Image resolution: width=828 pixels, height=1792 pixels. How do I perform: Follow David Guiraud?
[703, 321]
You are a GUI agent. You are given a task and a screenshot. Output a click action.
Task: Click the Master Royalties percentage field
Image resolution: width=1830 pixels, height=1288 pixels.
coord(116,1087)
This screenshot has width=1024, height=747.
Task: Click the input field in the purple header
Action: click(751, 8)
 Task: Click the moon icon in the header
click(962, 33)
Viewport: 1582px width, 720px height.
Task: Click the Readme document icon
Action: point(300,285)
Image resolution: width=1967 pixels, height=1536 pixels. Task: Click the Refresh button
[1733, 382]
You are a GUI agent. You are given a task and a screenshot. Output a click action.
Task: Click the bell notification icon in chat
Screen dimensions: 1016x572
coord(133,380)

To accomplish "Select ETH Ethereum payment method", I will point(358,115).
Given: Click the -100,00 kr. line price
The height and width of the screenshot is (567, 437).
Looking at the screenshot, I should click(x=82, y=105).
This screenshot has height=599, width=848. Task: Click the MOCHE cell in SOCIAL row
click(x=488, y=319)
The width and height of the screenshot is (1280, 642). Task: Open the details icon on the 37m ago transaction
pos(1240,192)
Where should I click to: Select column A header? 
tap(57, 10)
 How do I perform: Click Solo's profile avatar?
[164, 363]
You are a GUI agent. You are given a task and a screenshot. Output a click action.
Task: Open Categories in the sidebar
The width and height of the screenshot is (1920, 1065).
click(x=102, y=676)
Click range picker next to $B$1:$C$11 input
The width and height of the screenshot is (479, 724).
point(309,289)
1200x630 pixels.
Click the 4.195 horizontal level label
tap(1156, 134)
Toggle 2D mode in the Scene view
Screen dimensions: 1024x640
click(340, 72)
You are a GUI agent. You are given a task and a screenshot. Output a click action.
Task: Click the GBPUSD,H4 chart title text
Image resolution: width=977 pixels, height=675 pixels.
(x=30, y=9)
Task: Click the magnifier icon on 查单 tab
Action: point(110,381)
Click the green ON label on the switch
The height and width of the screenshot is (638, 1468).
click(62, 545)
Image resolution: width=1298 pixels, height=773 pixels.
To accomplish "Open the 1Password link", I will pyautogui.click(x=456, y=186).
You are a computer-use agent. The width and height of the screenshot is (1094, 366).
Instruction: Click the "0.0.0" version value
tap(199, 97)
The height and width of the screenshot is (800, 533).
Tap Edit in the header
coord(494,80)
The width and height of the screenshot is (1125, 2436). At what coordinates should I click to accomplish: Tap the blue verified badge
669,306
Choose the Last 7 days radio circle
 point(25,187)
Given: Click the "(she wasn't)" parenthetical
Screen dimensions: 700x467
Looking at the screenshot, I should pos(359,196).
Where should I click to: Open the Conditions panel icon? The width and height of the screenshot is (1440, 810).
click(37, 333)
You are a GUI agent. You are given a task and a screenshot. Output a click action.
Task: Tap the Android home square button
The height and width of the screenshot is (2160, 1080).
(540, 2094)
........
**Requirement:**
Copying should begin at the line containing "The height and width of the screenshot is (2160, 1080)." and end at the last line of the material, with every line in between reproduced exactly.

**Output for this task:**
The height and width of the screenshot is (2160, 1080).
(540, 2094)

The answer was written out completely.